Économie
L’Union européenne renforce son arsenal face aux importations agricoles
À la veille d’un vote crucial sur l’accord avec le Mercosur, Bruxelles annonce un resserrement significatif des contrôles sanitaires et phytosanitaires aux frontières, une mesure attendue par plusieurs capitales.
L’exécutif européen a dévoilé une série de mesures visant à garantir le respect des normes communautaires pour les produits agricoles importés.
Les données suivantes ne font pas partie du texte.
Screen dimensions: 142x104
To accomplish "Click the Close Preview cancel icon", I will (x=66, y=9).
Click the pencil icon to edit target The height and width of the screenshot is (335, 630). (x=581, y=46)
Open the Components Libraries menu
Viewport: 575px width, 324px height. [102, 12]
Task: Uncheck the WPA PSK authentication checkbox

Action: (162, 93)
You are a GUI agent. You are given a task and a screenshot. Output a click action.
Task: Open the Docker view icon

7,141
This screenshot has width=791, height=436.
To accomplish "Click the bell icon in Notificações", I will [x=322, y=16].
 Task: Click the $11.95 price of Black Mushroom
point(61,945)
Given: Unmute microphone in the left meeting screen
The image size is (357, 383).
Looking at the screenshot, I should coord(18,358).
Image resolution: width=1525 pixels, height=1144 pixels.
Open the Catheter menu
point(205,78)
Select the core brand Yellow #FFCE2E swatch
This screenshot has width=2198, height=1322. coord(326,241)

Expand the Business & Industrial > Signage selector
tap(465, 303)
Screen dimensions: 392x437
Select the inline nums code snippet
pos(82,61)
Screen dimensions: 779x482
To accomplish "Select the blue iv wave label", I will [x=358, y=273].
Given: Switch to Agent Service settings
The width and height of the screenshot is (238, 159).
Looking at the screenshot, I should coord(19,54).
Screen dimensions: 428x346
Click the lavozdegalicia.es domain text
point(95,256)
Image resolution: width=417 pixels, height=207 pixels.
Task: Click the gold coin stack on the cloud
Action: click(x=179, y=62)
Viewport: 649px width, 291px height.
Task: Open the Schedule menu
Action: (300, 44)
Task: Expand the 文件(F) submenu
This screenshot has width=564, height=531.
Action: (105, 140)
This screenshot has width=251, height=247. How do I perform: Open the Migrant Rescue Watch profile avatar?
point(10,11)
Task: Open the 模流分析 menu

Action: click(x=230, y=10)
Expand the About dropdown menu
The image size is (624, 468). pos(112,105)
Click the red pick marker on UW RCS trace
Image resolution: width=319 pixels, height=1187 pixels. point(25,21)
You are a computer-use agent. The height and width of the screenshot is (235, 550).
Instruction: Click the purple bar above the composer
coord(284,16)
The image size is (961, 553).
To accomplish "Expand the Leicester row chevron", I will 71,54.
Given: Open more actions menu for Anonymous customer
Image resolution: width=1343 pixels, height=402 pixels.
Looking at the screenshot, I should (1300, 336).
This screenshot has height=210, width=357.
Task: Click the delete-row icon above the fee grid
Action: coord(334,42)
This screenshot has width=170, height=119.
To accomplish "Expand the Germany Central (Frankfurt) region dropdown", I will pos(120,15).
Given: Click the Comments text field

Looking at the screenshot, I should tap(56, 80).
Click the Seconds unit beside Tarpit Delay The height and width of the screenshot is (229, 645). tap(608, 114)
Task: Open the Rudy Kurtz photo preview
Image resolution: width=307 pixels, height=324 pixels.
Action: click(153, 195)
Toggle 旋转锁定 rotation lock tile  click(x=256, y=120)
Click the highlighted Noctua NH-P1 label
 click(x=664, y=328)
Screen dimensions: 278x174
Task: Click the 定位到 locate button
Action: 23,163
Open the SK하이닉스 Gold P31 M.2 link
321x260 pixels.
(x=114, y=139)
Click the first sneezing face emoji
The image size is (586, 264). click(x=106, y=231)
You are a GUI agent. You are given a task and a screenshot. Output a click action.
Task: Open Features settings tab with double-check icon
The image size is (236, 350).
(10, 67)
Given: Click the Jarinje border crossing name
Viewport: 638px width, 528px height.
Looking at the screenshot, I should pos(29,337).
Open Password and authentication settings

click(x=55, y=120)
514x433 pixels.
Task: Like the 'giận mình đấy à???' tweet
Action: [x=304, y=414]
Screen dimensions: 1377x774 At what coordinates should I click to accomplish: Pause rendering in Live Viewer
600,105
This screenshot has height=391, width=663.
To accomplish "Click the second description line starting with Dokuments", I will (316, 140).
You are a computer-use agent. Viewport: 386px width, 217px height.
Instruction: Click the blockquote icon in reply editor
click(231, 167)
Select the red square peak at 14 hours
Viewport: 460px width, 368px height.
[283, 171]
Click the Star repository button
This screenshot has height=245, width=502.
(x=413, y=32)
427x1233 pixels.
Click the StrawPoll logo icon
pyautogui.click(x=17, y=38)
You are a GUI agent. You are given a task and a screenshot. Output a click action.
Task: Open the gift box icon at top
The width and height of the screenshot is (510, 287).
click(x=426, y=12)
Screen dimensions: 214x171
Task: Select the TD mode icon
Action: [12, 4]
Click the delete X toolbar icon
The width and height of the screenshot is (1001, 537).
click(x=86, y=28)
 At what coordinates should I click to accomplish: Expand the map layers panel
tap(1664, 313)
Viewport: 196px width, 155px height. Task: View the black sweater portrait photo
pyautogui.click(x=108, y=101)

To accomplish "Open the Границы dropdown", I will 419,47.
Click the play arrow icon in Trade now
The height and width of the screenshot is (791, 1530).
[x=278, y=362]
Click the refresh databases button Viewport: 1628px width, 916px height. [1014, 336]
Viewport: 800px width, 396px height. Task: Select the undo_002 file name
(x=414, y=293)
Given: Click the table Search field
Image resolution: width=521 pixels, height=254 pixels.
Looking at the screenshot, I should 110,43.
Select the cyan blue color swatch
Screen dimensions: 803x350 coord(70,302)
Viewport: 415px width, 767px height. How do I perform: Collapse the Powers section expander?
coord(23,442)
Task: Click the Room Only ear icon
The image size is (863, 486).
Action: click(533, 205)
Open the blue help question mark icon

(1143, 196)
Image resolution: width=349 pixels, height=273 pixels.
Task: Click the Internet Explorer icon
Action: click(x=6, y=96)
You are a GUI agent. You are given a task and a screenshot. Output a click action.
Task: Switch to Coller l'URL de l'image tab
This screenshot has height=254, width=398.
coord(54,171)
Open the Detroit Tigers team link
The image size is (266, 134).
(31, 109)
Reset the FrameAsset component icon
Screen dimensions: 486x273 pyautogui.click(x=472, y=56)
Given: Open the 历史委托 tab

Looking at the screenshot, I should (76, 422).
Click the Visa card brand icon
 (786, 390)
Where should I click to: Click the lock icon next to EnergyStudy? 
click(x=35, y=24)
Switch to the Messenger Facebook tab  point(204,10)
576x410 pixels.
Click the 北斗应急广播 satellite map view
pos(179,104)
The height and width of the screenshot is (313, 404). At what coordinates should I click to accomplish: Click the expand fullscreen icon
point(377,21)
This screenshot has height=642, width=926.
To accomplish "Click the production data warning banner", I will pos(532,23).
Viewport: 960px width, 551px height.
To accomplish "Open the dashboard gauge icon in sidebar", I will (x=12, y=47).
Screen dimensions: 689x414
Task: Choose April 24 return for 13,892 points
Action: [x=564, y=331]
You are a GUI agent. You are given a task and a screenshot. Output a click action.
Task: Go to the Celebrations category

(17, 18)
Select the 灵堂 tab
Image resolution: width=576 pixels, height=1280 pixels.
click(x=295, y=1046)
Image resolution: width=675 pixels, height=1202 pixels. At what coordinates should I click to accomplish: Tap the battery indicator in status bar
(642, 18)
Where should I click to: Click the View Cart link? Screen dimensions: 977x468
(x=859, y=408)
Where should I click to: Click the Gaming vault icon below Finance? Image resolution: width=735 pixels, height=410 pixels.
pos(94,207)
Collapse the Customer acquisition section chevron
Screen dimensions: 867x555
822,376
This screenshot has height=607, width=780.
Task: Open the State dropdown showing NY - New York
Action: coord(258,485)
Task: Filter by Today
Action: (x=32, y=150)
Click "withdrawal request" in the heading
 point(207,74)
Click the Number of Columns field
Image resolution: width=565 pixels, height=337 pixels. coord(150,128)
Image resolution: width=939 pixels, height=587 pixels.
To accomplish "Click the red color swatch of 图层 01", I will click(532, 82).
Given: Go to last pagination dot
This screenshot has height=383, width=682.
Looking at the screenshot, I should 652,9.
Cette initiative prévoit une augmentation substantielle des inspections, tant dans les pays tiers qu’aux points d’entrée sur le territoire de l’Union. L’objectif affiché est de renforcer la protection des consommateurs et de préserver la compétitivité des agriculteurs européens.
Dans le détail, la Commission s’engage à accroître de moitié le nombre de contrôles effectués à l’étranger au cours des deux prochaines années. Parallèlement, les audits aux frontières intérieures de l’UE seront renforcés d’un tiers pour s’assurer de l’application uniforme des règles par les États membres. Un groupe de travail spécifique sera également constitué pour réviser la réglementation concernant la présence de résidus de substances phytopharmaceutiques dans les importations, notamment pour celles interdites d’usage au sein de l’Union.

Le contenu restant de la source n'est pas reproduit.